• _Stored items_
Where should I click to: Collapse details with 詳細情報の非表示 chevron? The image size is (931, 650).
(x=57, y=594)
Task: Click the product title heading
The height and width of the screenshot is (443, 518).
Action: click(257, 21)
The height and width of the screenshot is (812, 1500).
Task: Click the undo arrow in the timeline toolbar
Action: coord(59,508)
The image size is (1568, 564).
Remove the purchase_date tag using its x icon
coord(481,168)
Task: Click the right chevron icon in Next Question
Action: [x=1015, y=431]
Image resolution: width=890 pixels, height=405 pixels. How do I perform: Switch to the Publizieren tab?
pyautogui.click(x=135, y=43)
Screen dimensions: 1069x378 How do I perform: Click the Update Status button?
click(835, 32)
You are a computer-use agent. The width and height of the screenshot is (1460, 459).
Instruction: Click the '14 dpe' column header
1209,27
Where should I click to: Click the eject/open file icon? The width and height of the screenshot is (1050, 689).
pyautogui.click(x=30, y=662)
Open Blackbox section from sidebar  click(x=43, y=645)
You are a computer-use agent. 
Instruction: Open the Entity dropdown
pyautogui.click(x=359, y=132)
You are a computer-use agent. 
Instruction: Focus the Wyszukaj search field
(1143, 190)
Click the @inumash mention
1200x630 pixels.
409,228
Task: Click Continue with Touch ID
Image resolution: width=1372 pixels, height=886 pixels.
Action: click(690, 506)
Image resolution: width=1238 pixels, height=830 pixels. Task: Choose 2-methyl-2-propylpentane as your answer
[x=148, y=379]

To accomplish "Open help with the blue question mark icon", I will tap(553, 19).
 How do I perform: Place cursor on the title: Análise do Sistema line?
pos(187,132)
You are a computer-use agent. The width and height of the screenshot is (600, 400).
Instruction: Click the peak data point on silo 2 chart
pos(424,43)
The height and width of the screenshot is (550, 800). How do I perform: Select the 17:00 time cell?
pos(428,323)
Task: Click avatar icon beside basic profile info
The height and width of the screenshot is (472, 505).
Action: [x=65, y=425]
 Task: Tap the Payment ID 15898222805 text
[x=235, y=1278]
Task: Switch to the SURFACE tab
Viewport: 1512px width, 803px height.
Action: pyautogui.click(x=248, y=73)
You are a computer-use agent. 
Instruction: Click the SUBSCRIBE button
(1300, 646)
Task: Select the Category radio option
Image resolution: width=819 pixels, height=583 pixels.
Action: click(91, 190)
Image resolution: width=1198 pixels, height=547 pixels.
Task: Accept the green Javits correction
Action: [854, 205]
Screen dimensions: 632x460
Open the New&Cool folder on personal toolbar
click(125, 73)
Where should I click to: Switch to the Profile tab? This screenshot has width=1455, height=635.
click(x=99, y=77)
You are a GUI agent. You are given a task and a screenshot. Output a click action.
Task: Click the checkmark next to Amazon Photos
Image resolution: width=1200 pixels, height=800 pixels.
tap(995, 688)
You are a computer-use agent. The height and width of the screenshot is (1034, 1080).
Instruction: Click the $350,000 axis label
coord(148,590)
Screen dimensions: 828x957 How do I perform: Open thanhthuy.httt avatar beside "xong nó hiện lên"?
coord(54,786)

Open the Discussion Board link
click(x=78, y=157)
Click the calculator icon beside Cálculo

• _ABOUT THIS TASK_
Every line from the one containing "Screen dimensions: 828x957" through the end of the entries above must be echoed exactly, with both ends kept.

• _RESPONSE BOX_
Screen dimensions: 828x957 How do I perform: Open thanhthuy.httt avatar beside "xong nó hiện lên"?
coord(54,786)

Open the Discussion Board link
click(x=78, y=157)
Click the calculator icon beside Cálculo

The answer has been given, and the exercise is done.